### DIRECTIONS FOR THIS TASK
If a line in the listing includes the word "agent", copy it out.

### EXERCISE MATERIAL
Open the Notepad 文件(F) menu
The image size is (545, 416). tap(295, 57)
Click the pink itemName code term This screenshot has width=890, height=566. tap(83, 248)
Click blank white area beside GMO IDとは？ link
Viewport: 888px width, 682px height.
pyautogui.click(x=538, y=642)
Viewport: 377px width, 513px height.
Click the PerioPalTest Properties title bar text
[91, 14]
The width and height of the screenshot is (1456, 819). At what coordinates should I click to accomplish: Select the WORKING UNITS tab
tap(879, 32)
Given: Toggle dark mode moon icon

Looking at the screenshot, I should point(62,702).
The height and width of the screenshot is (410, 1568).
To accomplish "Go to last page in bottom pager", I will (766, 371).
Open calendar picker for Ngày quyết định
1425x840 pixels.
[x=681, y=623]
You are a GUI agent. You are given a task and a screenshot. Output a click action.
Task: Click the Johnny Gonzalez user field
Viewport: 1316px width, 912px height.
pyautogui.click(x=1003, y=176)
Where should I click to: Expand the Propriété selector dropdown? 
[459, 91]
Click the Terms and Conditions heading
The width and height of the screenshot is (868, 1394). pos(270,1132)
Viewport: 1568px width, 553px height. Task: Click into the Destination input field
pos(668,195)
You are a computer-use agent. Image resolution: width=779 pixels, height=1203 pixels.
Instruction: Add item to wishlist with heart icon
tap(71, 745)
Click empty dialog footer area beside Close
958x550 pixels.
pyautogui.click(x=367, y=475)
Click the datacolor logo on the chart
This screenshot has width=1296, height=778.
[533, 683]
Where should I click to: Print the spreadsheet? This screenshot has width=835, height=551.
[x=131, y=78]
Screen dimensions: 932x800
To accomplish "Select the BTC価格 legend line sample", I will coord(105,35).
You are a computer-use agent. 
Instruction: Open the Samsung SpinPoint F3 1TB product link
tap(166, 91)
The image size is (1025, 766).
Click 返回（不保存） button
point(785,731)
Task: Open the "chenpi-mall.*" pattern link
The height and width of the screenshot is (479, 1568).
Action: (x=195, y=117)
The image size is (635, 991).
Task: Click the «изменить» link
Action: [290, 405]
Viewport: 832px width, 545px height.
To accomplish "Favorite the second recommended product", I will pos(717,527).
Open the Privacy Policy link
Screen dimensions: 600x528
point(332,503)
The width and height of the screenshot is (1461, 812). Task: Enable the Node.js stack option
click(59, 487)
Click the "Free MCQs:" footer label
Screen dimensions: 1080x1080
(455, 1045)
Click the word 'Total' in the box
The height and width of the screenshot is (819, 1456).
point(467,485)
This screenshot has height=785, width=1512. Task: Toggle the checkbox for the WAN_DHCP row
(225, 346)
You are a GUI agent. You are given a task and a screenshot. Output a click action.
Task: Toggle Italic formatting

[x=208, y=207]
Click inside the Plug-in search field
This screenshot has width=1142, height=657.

### EXERCISE RESULT
You are a GUI agent. You are given a task and a screenshot. Output a click action.
You are a computer-use agent. Image resolution: width=779 pixels, height=1203 pixels.
You are a computer-use agent. 
You are a GUI agent. You are given a task and a screenshot. Output a click action.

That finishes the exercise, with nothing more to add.